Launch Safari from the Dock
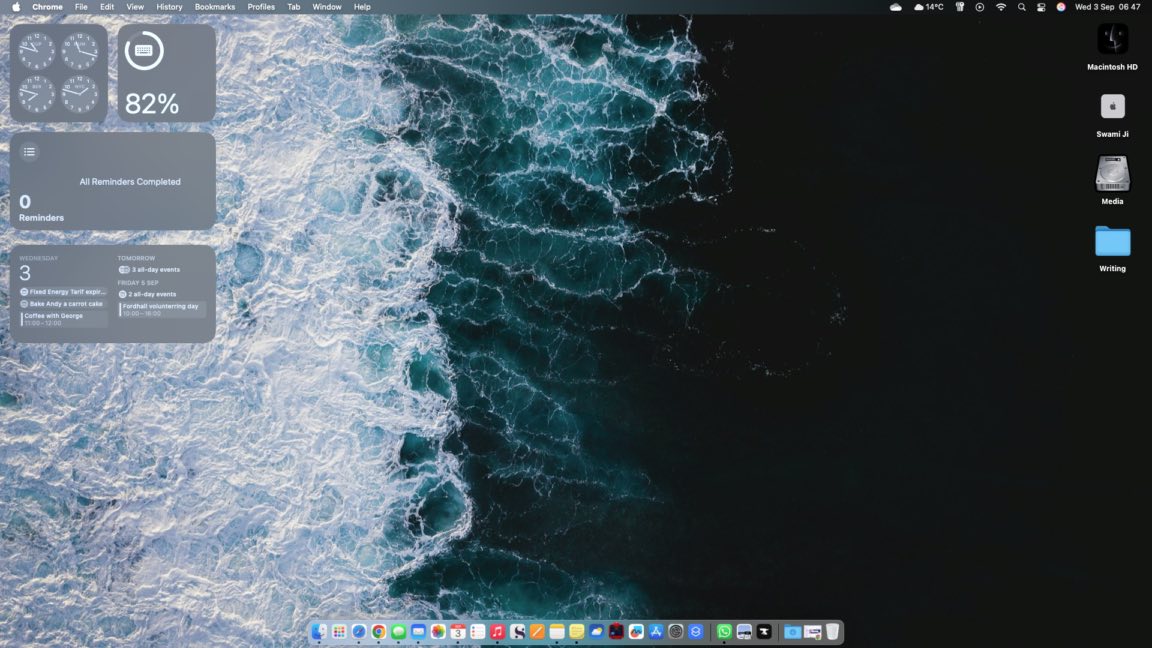[x=359, y=632]
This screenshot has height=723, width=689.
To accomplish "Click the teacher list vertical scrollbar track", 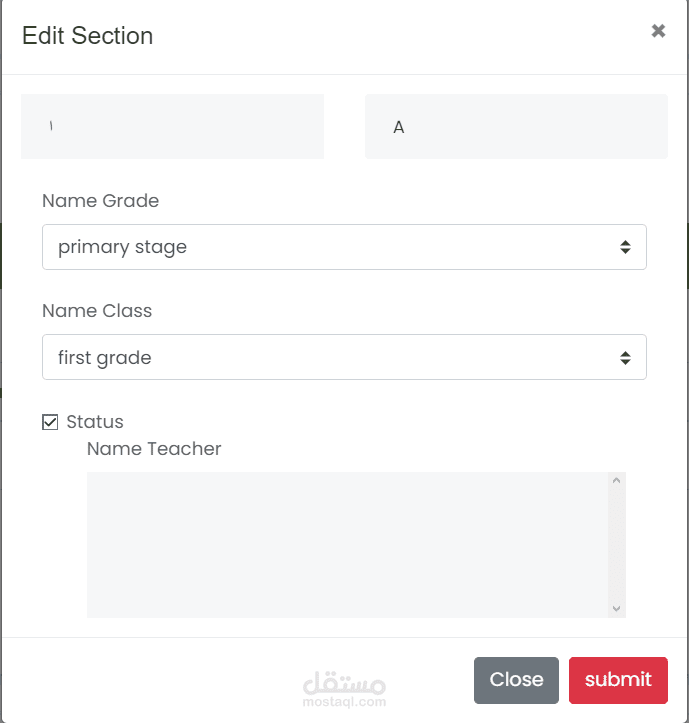I will pyautogui.click(x=617, y=544).
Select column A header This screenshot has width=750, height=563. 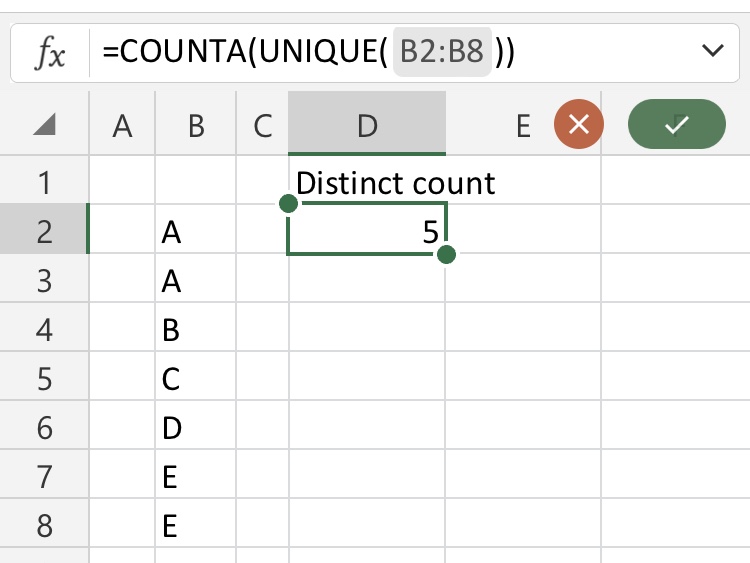(122, 126)
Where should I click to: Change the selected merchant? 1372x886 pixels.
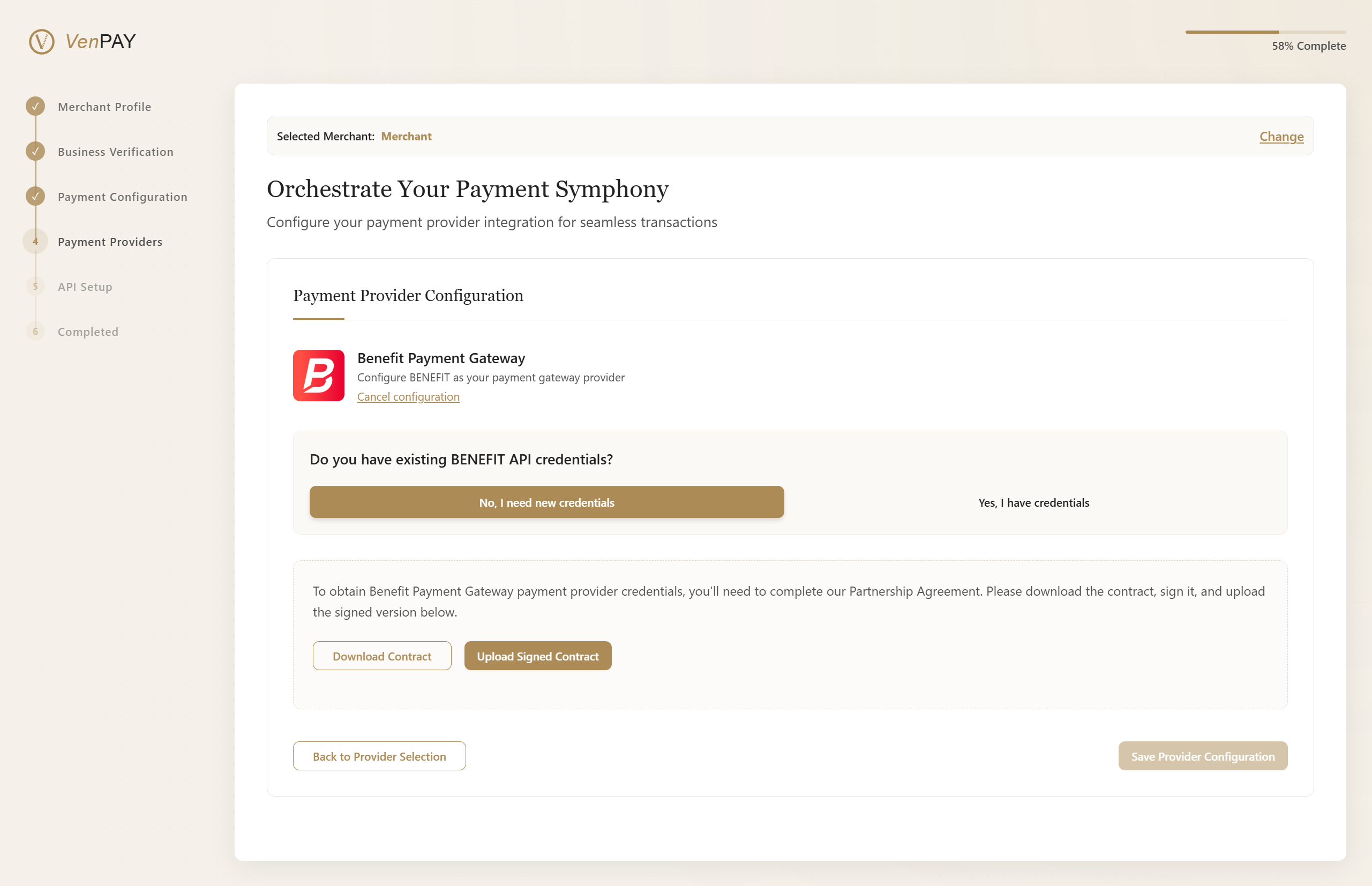1281,137
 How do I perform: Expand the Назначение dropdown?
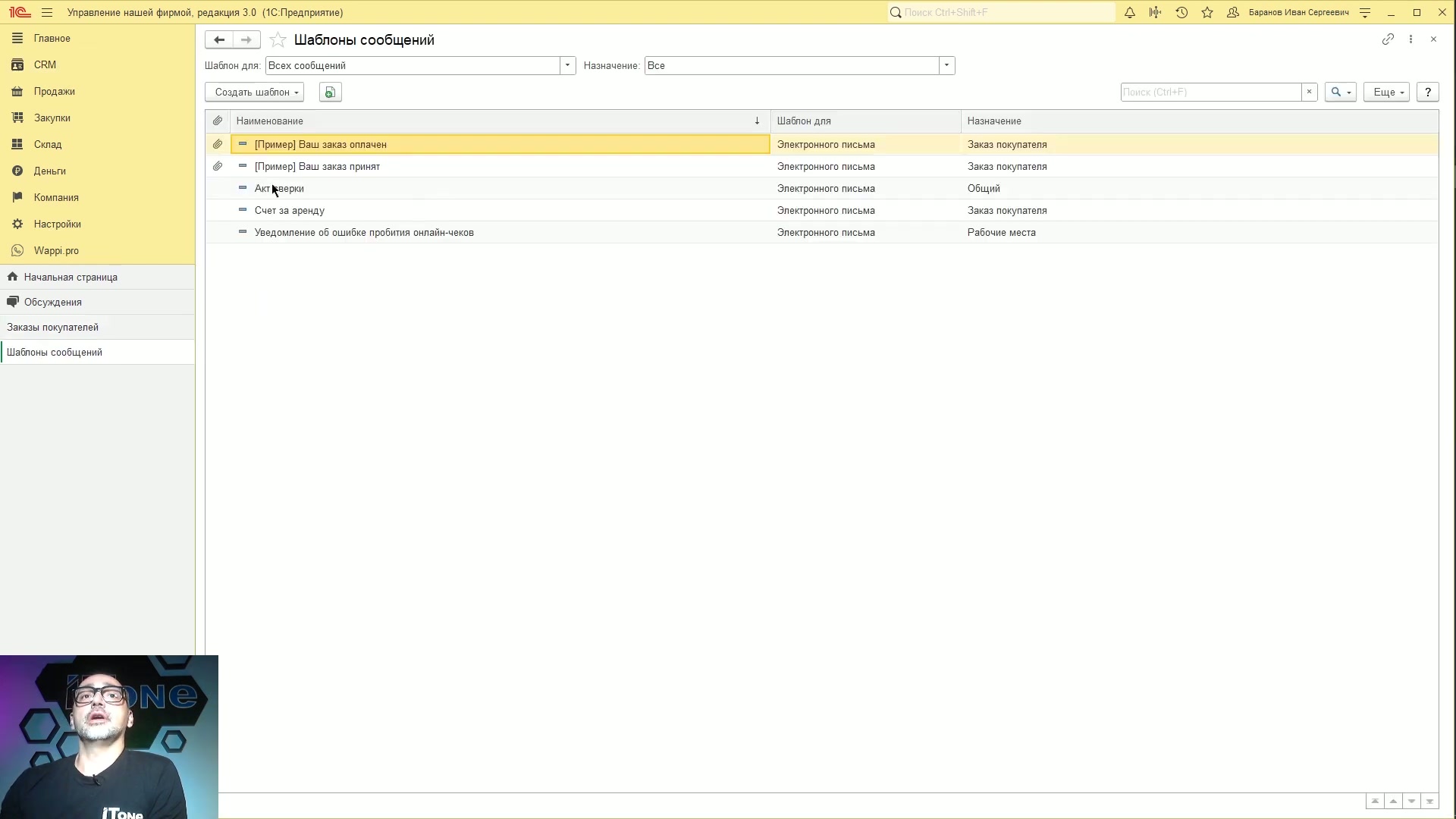pos(946,66)
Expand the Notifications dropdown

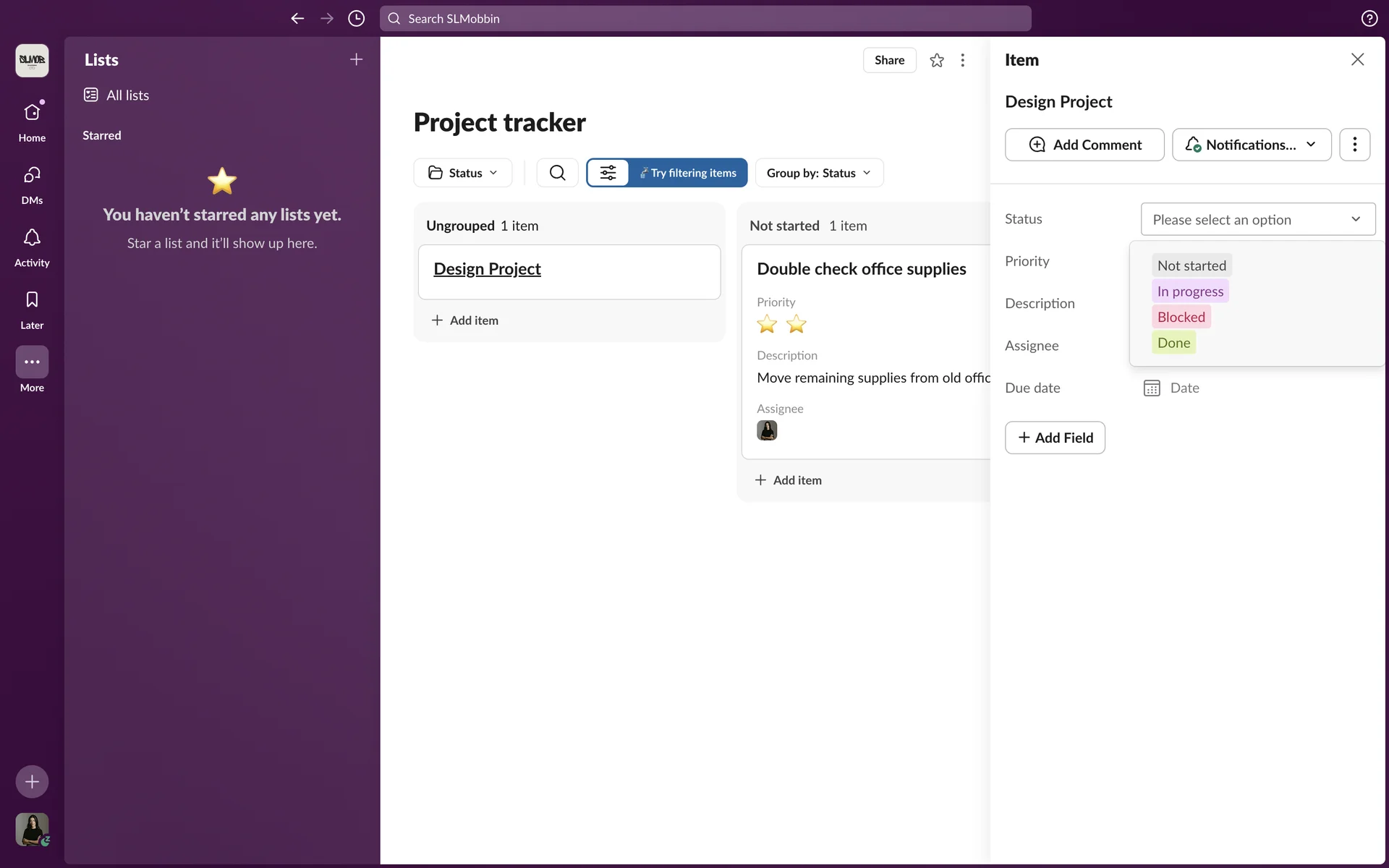pyautogui.click(x=1251, y=145)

§ Exercise brief: Copy the data word for word, from the line with "Where should I" to the end of the data, and leave out the pictures.

§ Response to the task:
Where should I click to: Change the selected merchant? 1372x886 pixels.
1281,137
 How do I perform: Expand the Назначение dropdown?
pos(946,66)
Expand the Notifications dropdown

pyautogui.click(x=1251, y=145)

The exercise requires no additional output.